#### DATA EXTRACT ####

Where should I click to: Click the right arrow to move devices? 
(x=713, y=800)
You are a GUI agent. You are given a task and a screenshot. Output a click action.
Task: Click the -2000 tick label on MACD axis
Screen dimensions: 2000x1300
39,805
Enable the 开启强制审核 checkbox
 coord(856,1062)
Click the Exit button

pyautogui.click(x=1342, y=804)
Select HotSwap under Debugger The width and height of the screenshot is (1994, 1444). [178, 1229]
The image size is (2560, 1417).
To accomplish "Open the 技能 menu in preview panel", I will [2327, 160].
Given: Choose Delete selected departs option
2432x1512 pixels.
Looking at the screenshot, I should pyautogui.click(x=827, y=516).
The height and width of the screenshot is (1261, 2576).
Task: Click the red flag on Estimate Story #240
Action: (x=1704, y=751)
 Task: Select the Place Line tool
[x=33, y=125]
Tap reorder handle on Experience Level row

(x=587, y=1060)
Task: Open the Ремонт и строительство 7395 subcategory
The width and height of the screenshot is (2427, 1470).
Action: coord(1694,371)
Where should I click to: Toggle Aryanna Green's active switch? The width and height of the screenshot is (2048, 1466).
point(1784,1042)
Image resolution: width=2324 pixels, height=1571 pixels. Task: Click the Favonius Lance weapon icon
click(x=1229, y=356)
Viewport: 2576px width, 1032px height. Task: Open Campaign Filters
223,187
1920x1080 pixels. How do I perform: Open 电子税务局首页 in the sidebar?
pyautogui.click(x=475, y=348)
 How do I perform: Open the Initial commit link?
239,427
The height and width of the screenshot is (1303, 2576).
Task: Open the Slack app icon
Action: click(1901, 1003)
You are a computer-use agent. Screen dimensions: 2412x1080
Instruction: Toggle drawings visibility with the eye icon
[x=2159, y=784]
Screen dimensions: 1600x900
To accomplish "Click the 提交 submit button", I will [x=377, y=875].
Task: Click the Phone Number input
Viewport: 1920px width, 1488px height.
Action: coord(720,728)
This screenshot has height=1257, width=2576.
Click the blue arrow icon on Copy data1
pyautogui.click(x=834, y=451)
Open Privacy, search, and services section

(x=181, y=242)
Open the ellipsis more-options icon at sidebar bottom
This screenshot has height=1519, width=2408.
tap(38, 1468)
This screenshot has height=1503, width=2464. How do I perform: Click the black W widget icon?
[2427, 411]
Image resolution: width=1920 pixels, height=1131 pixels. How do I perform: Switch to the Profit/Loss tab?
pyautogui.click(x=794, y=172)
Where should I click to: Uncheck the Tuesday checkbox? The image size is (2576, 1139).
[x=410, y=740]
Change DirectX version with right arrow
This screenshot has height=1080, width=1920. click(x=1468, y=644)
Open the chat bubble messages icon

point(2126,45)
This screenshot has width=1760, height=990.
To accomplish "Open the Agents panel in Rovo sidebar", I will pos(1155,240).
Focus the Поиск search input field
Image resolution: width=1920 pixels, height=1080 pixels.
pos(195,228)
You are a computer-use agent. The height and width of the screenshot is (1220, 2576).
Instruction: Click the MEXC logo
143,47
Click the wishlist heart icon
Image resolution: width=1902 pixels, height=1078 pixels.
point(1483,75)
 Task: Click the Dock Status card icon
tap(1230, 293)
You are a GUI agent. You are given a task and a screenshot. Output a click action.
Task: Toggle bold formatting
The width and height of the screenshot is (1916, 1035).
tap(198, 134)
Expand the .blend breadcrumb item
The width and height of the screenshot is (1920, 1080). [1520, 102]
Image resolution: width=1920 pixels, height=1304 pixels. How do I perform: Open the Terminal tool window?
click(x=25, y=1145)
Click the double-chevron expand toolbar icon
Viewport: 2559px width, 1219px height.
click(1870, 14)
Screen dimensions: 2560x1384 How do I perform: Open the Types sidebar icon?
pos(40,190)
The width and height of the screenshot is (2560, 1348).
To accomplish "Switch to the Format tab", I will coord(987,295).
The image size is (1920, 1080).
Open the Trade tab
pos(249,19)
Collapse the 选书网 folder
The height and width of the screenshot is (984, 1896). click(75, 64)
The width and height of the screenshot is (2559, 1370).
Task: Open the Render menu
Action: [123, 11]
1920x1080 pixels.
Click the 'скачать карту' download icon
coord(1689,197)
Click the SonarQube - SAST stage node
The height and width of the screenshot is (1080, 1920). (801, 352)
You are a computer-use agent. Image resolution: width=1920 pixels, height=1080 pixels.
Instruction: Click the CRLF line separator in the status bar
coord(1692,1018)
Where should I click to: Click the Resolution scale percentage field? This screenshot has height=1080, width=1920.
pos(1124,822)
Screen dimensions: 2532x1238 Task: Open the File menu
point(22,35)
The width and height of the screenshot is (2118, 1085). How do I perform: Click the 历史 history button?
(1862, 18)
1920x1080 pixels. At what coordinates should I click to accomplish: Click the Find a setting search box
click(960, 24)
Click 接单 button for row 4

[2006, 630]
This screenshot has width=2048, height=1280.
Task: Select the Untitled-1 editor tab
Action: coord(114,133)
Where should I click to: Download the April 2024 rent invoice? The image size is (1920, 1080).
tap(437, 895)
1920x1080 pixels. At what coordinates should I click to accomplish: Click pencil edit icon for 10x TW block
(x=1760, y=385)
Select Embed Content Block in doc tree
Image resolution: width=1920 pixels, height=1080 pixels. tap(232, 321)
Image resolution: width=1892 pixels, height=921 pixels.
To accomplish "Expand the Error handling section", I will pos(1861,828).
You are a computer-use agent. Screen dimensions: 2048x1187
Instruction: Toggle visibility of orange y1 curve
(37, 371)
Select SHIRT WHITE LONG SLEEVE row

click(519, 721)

####

* **PROBLEM TO SOLVE**:
What you give back must match the records word for word.

* **OUTPUT FOR THIS TASK**:
Where should I click to: Click the right arrow to move devices? 
(x=713, y=800)
You are a GUI agent. You are given a task and a screenshot. Output a click action.
Task: Click the -2000 tick label on MACD axis
Screen dimensions: 2000x1300
39,805
Enable the 开启强制审核 checkbox
 coord(856,1062)
Click the Exit button

pyautogui.click(x=1342, y=804)
Select HotSwap under Debugger The width and height of the screenshot is (1994, 1444). [178, 1229]
The image size is (2560, 1417).
To accomplish "Open the 技能 menu in preview panel", I will [2327, 160].
Given: Choose Delete selected departs option
2432x1512 pixels.
Looking at the screenshot, I should pyautogui.click(x=827, y=516).
The height and width of the screenshot is (1261, 2576).
Task: Click the red flag on Estimate Story #240
Action: (x=1704, y=751)
 Task: Select the Place Line tool
[x=33, y=125]
Tap reorder handle on Experience Level row

(x=587, y=1060)
Task: Open the Ремонт и строительство 7395 subcategory
The width and height of the screenshot is (2427, 1470).
Action: coord(1694,371)
Where should I click to: Toggle Aryanna Green's active switch? The width and height of the screenshot is (2048, 1466).
point(1784,1042)
Image resolution: width=2324 pixels, height=1571 pixels. Task: Click the Favonius Lance weapon icon
click(x=1229, y=356)
Viewport: 2576px width, 1032px height. Task: Open Campaign Filters
223,187
1920x1080 pixels. How do I perform: Open 电子税务局首页 in the sidebar?
pyautogui.click(x=475, y=348)
 How do I perform: Open the Initial commit link?
239,427
The height and width of the screenshot is (1303, 2576).
Task: Open the Slack app icon
Action: click(1901, 1003)
You are a computer-use agent. Screen dimensions: 2412x1080
Instruction: Toggle drawings visibility with the eye icon
[x=2159, y=784]
Screen dimensions: 1600x900
To accomplish "Click the 提交 submit button", I will [x=377, y=875].
Task: Click the Phone Number input
Viewport: 1920px width, 1488px height.
Action: coord(720,728)
This screenshot has height=1257, width=2576.
Click the blue arrow icon on Copy data1
pyautogui.click(x=834, y=451)
Open Privacy, search, and services section

(x=181, y=242)
Open the ellipsis more-options icon at sidebar bottom
This screenshot has height=1519, width=2408.
tap(38, 1468)
This screenshot has height=1503, width=2464. How do I perform: Click the black W widget icon?
[2427, 411]
Image resolution: width=1920 pixels, height=1131 pixels. How do I perform: Switch to the Profit/Loss tab?
pyautogui.click(x=794, y=172)
Where should I click to: Uncheck the Tuesday checkbox? The image size is (2576, 1139).
[x=410, y=740]
Change DirectX version with right arrow
This screenshot has height=1080, width=1920. click(x=1468, y=644)
Open the chat bubble messages icon

point(2126,45)
This screenshot has width=1760, height=990.
To accomplish "Open the Agents panel in Rovo sidebar", I will pos(1155,240).
Focus the Поиск search input field
Image resolution: width=1920 pixels, height=1080 pixels.
pos(195,228)
You are a computer-use agent. The height and width of the screenshot is (1220, 2576).
Instruction: Click the MEXC logo
143,47
Click the wishlist heart icon
Image resolution: width=1902 pixels, height=1078 pixels.
point(1483,75)
 Task: Click the Dock Status card icon
tap(1230, 293)
You are a GUI agent. You are given a task and a screenshot. Output a click action.
Task: Toggle bold formatting
The width and height of the screenshot is (1916, 1035).
tap(198, 134)
Expand the .blend breadcrumb item
The width and height of the screenshot is (1920, 1080). [1520, 102]
Image resolution: width=1920 pixels, height=1304 pixels. How do I perform: Open the Terminal tool window?
click(x=25, y=1145)
Click the double-chevron expand toolbar icon
Viewport: 2559px width, 1219px height.
click(1870, 14)
Screen dimensions: 2560x1384 How do I perform: Open the Types sidebar icon?
pos(40,190)
The width and height of the screenshot is (2560, 1348).
To accomplish "Switch to the Format tab", I will coord(987,295).
The image size is (1920, 1080).
Open the Trade tab
pos(249,19)
Collapse the 选书网 folder
The height and width of the screenshot is (984, 1896). click(75, 64)
The width and height of the screenshot is (2559, 1370).
Task: Open the Render menu
Action: [123, 11]
1920x1080 pixels.
Click the 'скачать карту' download icon
coord(1689,197)
Click the SonarQube - SAST stage node
The height and width of the screenshot is (1080, 1920). (801, 352)
You are a computer-use agent. Image resolution: width=1920 pixels, height=1080 pixels.
Instruction: Click the CRLF line separator in the status bar
coord(1692,1018)
Where should I click to: Click the Resolution scale percentage field? This screenshot has height=1080, width=1920.
pos(1124,822)
Screen dimensions: 2532x1238 Task: Open the File menu
point(22,35)
The width and height of the screenshot is (2118, 1085). How do I perform: Click the 历史 history button?
(1862, 18)
1920x1080 pixels. At what coordinates should I click to accomplish: Click the Find a setting search box
click(960, 24)
Click 接单 button for row 4

[2006, 630]
This screenshot has width=2048, height=1280.
Task: Select the Untitled-1 editor tab
Action: coord(114,133)
Where should I click to: Download the April 2024 rent invoice? The image size is (1920, 1080).
tap(437, 895)
1920x1080 pixels. At what coordinates should I click to accomplish: Click pencil edit icon for 10x TW block
(x=1760, y=385)
Select Embed Content Block in doc tree
Image resolution: width=1920 pixels, height=1080 pixels. tap(232, 321)
Image resolution: width=1892 pixels, height=921 pixels.
To accomplish "Expand the Error handling section", I will pos(1861,828).
You are a computer-use agent. Screen dimensions: 2048x1187
Instruction: Toggle visibility of orange y1 curve
(37, 371)
Select SHIRT WHITE LONG SLEEVE row

click(519, 721)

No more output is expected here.